Accordingly, we reject Ries's contention that his *.204 infraction must be vacated because he ingested cocaine and opiates while he was on escape status. The Department's rejection of that jurisdictional claim is sustained.
We likewise reject Ries's assertion on appeal that his guilt was not supported by substantial credible evidence. To the contrary, the proofs, including the positive drug tests, are unassailable. The Department's final decision clearly met the proof standards for administrative adjudication. See Henry v. Rahway State Prison, 81 N.J. 571, 579 (1980). The hearing procedures also comported with the applicable norms of due process. See Avant v. Clifford, 67 N.J. 496 (1975); see also McDonald v. Pinchak, 139 N.J. 188 (1995).
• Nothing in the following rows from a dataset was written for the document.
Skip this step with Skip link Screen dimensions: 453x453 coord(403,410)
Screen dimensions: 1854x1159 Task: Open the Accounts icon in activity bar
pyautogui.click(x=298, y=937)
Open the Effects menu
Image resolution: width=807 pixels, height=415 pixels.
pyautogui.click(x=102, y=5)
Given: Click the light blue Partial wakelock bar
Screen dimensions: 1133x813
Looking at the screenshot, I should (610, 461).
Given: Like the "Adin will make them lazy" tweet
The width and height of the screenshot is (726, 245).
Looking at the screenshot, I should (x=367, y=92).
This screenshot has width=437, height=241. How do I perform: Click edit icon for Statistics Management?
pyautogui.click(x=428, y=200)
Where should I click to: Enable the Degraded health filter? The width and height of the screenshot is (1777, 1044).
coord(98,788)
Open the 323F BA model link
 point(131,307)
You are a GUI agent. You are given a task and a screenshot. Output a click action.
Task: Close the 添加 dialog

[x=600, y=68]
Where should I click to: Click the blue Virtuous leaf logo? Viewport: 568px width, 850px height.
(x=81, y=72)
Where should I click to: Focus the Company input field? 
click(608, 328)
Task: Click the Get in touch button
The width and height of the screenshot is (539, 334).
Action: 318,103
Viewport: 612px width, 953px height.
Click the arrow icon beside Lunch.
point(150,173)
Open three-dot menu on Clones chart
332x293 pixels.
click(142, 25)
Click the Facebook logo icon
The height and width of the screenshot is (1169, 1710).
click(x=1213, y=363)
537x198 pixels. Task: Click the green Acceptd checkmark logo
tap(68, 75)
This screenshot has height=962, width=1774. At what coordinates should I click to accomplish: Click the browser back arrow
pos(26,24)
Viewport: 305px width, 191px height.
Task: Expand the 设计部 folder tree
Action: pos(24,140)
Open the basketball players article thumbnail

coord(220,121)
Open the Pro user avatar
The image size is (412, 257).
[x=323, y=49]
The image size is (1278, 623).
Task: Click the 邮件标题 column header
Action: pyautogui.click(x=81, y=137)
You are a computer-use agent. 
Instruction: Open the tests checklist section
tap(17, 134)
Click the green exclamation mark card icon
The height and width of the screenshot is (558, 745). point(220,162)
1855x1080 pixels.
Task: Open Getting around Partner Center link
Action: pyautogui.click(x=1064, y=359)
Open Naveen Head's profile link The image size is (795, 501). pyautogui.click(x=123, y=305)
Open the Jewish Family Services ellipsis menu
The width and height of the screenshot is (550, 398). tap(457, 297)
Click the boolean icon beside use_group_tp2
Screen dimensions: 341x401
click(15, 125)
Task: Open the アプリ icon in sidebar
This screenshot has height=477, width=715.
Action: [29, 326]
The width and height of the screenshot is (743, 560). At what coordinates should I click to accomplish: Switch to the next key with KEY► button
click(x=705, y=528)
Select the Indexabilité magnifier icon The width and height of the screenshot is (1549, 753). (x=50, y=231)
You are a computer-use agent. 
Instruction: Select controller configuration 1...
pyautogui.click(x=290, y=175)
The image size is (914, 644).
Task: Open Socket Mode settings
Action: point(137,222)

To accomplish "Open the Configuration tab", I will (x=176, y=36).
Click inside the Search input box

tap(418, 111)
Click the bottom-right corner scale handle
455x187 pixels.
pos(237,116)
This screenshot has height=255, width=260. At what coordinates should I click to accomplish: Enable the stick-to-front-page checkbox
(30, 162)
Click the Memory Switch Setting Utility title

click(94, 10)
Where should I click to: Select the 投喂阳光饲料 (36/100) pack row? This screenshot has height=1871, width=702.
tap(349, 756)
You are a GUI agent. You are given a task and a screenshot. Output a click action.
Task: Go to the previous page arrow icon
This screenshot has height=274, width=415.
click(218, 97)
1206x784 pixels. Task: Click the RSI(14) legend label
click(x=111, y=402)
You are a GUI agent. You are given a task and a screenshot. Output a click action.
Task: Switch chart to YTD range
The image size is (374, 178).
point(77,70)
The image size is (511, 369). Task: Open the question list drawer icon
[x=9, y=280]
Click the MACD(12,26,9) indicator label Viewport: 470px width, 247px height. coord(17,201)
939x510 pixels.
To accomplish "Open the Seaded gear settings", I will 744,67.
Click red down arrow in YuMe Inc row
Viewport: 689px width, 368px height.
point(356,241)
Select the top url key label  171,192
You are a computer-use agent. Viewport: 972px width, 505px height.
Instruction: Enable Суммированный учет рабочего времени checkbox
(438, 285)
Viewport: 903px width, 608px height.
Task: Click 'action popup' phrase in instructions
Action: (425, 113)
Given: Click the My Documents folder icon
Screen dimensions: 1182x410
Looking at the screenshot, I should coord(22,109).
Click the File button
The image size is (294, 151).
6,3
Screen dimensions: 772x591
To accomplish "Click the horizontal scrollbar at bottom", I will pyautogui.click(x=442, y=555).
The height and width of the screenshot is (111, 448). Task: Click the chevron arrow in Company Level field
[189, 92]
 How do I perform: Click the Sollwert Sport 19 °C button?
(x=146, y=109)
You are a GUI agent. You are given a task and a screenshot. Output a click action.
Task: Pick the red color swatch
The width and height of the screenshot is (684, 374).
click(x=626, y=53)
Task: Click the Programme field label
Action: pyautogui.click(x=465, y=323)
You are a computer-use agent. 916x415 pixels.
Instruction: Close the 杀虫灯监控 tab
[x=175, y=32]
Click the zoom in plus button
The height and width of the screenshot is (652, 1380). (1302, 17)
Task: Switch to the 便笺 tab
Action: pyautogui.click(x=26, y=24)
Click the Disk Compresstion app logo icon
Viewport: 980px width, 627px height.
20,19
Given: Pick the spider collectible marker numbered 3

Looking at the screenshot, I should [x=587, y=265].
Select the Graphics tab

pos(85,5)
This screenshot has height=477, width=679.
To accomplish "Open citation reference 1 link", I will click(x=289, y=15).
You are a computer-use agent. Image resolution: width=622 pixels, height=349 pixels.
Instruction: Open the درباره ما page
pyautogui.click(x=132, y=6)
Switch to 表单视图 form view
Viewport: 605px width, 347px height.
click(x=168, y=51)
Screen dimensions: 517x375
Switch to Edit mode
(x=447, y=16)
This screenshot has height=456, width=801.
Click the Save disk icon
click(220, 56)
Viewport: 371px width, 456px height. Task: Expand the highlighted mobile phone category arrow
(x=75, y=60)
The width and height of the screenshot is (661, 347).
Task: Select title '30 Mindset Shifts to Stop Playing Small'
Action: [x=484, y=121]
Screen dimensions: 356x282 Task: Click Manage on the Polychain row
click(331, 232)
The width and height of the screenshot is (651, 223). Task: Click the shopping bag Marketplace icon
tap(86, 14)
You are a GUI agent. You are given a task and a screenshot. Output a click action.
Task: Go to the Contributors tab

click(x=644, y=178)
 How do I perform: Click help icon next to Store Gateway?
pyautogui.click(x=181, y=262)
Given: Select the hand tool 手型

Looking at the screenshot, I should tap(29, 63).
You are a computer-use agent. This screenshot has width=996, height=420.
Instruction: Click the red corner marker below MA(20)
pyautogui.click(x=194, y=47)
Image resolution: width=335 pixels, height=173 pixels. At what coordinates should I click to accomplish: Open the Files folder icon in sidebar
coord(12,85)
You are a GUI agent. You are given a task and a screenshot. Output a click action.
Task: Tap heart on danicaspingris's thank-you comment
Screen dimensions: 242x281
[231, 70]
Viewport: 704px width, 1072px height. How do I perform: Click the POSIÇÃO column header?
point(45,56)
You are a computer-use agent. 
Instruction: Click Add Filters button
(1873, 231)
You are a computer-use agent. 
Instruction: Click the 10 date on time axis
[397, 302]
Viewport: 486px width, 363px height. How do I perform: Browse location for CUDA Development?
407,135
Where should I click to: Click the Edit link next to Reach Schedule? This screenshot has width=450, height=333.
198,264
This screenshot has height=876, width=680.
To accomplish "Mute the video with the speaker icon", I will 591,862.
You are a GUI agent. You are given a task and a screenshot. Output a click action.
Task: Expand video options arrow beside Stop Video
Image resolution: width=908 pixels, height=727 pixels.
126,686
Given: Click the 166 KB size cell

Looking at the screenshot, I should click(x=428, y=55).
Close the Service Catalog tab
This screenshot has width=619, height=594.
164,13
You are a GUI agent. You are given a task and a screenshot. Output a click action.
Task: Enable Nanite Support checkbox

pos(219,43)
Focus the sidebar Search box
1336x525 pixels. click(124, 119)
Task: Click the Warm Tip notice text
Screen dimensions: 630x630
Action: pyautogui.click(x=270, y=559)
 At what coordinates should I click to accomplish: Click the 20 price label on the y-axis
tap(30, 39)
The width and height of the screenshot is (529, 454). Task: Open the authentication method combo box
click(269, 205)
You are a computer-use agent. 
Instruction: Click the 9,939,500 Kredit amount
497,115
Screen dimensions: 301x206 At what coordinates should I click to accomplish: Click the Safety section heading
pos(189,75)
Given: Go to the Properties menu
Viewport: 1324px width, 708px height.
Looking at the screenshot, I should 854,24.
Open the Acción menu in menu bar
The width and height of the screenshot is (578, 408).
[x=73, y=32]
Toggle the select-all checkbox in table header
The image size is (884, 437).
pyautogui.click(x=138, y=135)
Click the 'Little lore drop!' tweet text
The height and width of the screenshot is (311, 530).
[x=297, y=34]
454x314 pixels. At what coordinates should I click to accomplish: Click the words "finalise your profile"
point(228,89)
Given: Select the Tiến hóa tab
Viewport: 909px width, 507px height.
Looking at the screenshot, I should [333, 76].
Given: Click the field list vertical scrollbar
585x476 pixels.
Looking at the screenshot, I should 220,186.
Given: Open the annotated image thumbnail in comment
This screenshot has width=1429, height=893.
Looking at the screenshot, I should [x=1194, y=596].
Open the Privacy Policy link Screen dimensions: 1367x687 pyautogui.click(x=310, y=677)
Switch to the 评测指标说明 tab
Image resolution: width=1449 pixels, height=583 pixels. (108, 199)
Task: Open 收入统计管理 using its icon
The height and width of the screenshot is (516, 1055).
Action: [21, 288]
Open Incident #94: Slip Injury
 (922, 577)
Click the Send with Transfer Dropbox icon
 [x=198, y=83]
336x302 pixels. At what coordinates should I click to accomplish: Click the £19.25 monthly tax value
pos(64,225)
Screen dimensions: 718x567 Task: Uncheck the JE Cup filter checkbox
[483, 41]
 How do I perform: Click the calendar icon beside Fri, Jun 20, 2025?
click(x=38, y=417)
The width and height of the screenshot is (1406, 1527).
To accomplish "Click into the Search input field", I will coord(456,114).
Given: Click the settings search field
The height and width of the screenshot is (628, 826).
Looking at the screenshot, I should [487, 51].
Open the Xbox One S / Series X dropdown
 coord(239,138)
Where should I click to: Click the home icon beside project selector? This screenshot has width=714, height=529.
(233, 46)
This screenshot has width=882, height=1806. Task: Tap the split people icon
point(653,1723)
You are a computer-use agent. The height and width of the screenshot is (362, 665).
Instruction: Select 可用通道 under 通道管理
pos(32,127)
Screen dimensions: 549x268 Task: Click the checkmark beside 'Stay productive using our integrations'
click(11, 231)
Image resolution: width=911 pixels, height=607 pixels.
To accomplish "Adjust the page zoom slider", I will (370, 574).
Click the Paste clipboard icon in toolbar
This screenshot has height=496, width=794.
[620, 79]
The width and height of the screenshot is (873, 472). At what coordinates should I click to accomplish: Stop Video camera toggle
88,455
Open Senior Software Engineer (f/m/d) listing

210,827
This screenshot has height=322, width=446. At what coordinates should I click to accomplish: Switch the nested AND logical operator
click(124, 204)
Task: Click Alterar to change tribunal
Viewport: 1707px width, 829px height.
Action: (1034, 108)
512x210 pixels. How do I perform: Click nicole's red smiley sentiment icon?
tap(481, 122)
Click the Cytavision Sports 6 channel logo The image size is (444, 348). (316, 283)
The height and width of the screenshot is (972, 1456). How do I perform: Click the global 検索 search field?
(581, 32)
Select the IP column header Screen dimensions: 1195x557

Lastly, we affirm the denial of contact visits to Ries as a permissible sanction within the discretion of the Commissioner. In that regard, we note that it is well settled that "a prisoner does not have a due process right to unfettered visitation." Jackson v. Dep't of Corr., 335 N.J. Super. 227, 235 (App. Div. 2000), certif. denied, 167 N.J. 630 (2001). The imposition of such a sanction here, given the nature of Ries's wrongful conduct and also the risk that outsiders might attempt to supply drugs to him during visitations, was neither arbitrary nor capricious.